### Supplied material ###

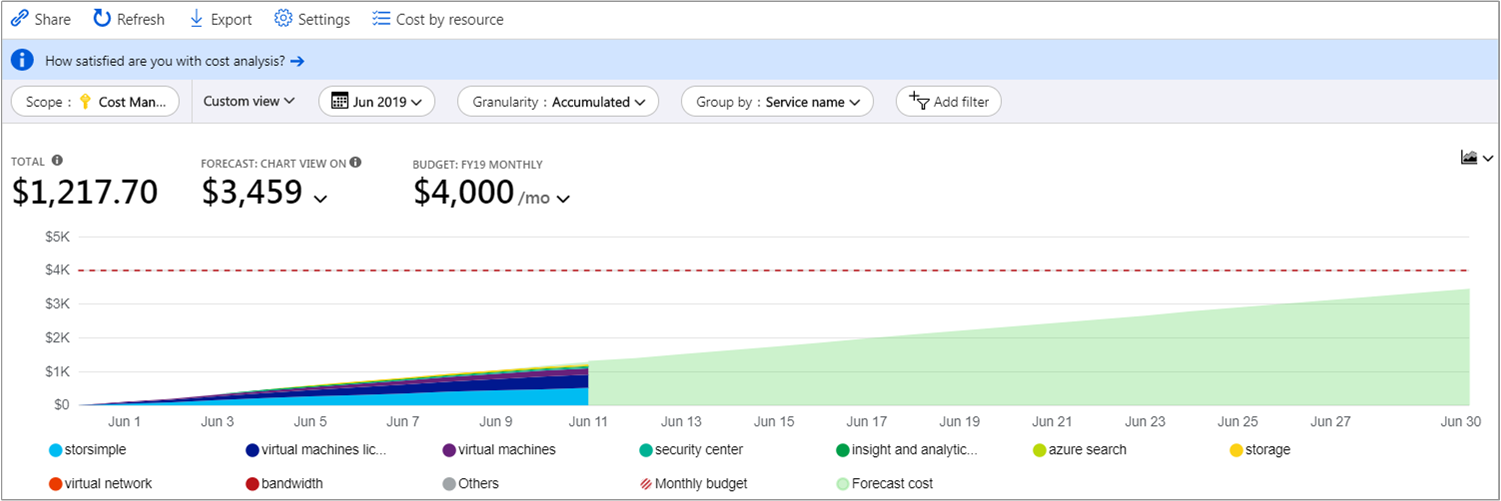Viewport: 1501px width, 501px height.
Task: Click the Add filter button
Action: (x=948, y=101)
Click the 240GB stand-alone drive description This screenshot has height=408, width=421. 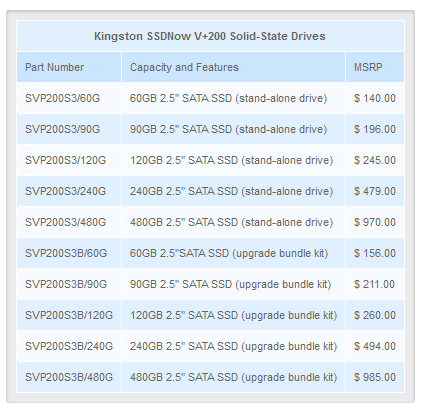coord(231,191)
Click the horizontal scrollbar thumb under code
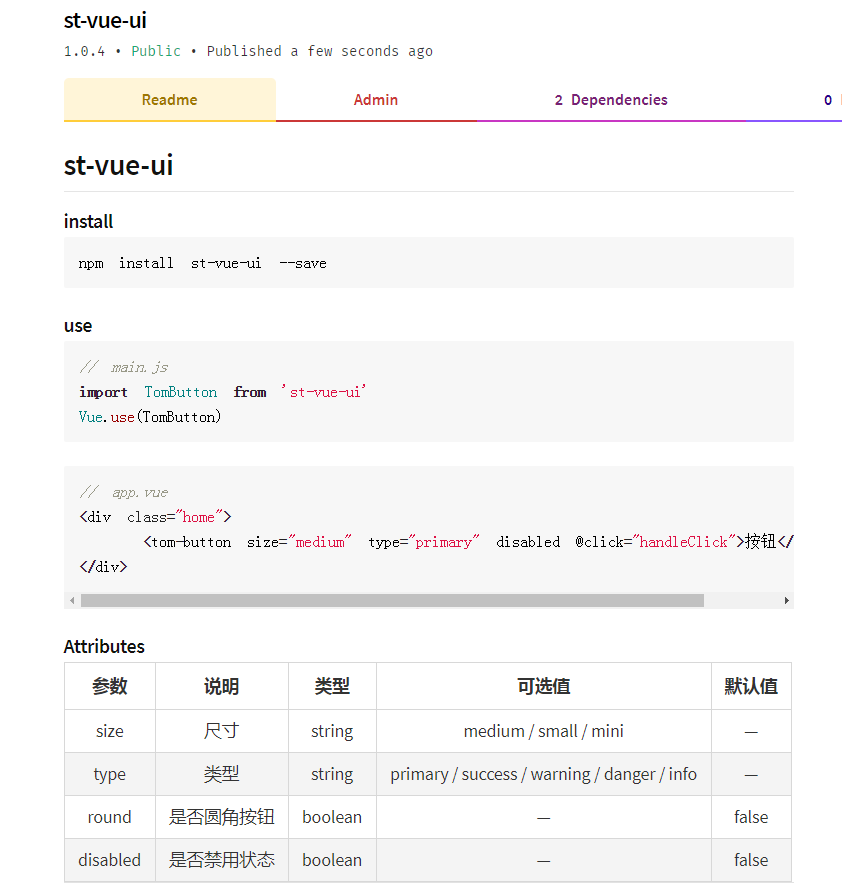Screen dimensions: 842x888 392,600
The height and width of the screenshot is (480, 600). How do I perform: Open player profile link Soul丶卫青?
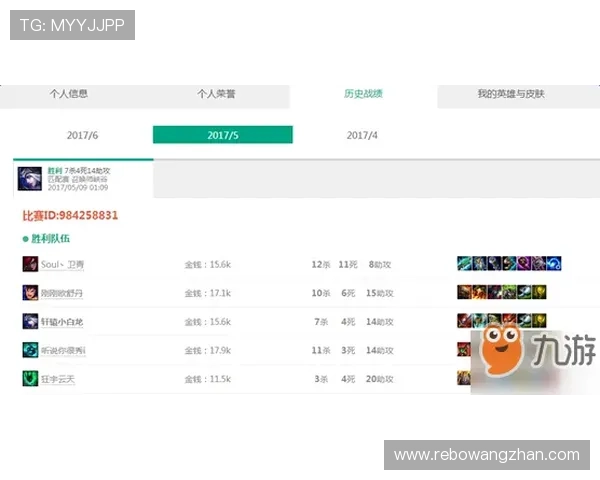tap(63, 264)
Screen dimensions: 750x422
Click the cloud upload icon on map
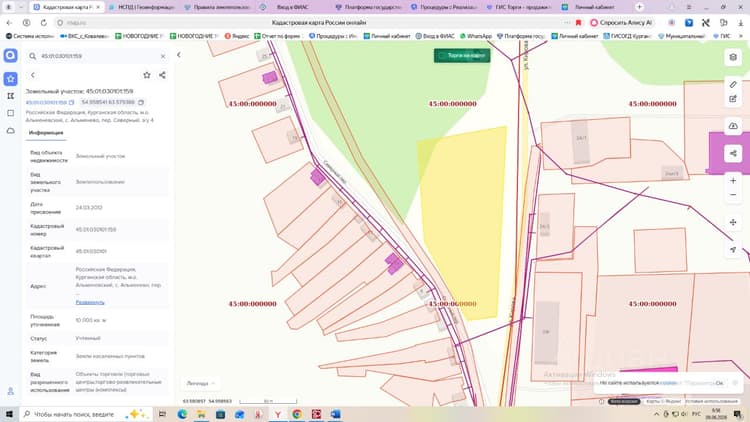733,126
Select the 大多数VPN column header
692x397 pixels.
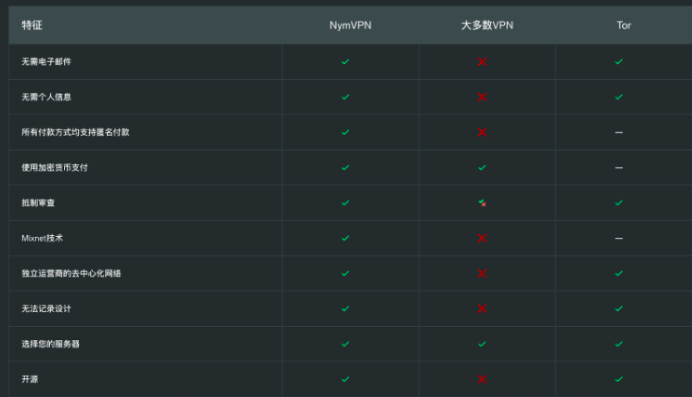coord(487,26)
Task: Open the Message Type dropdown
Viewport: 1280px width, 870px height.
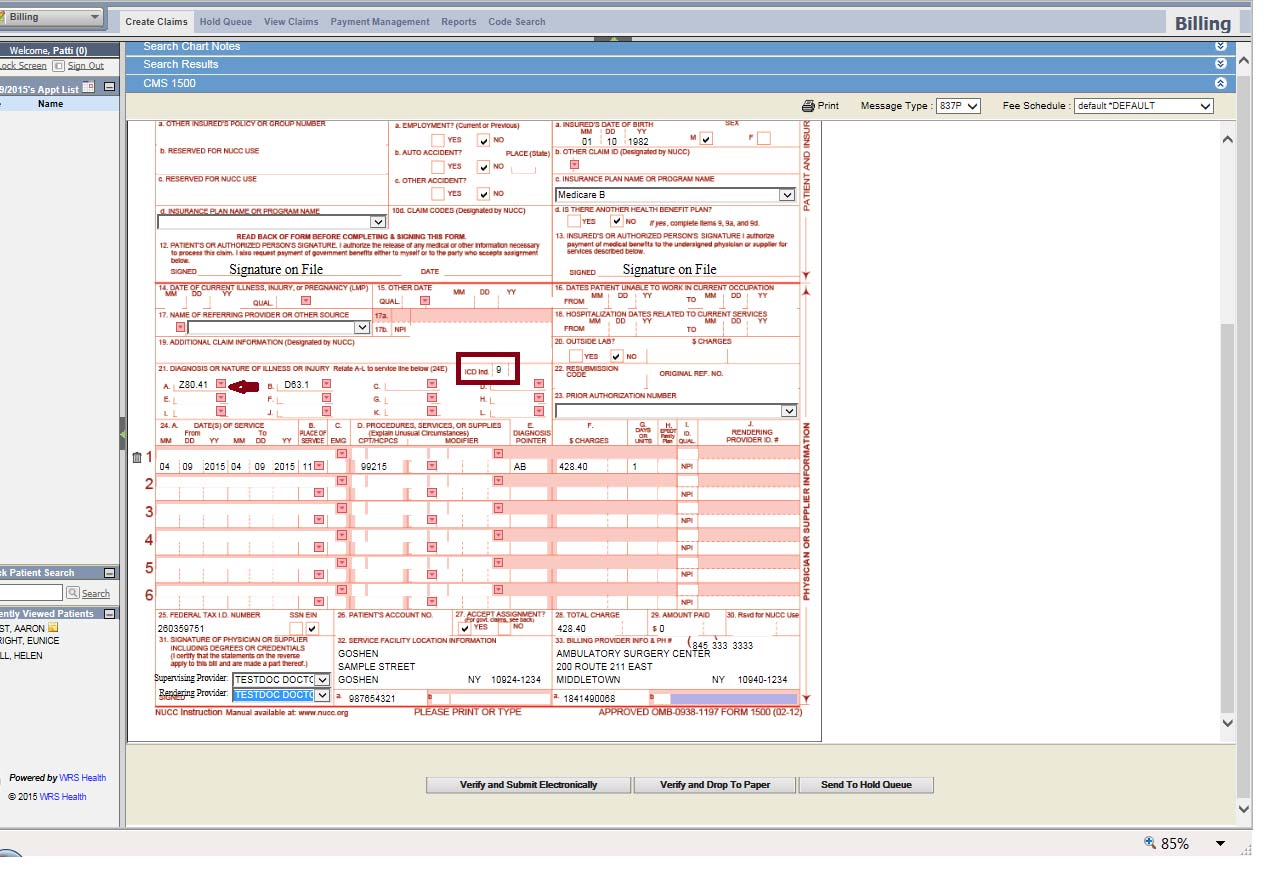Action: (x=958, y=106)
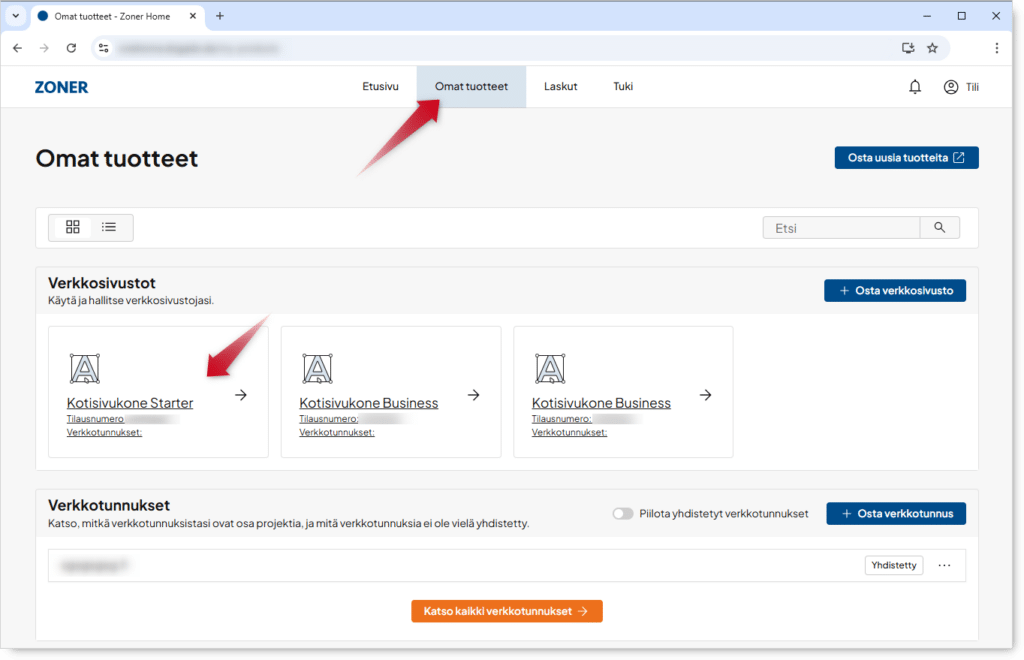
Task: Switch to list view layout
Action: (109, 227)
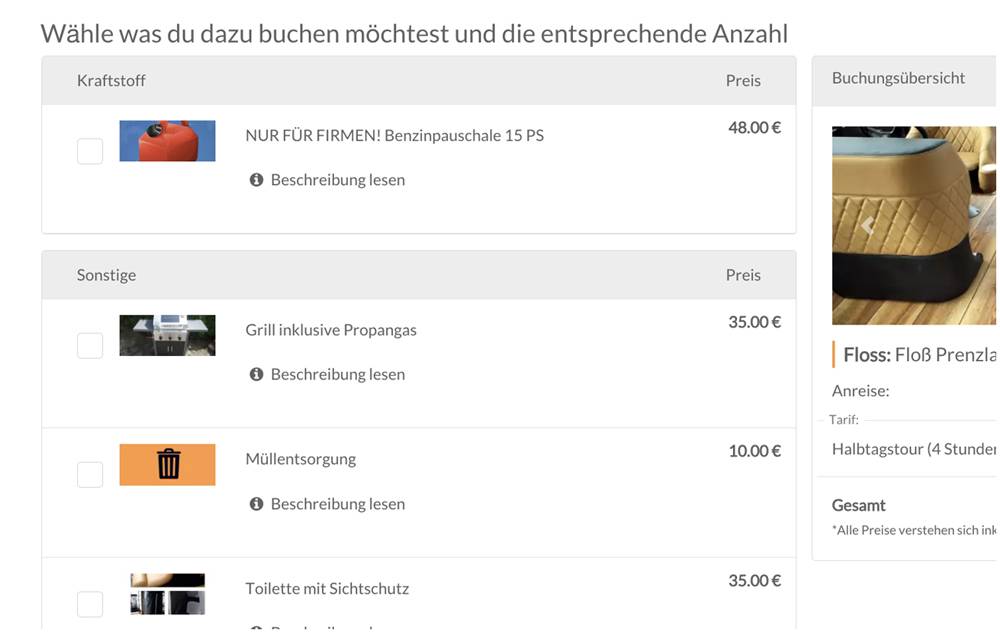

###

## [Exercise goal]
The reply should consist only of the lines running from the one with "Screen dimensions: 750x422" through the end of the material, both included, copied exactly; please omit pictures.

## [Task response]
Screen dimensions: 750x422
Click the cloud upload icon on map
733,126
Select the 大多数VPN column header
692x397 pixels.
coord(487,26)
Task: Open the Message Type dropdown
Viewport: 1280px width, 870px height.
Action: (x=958, y=106)
Task: Switch to list view layout
Action: (109, 227)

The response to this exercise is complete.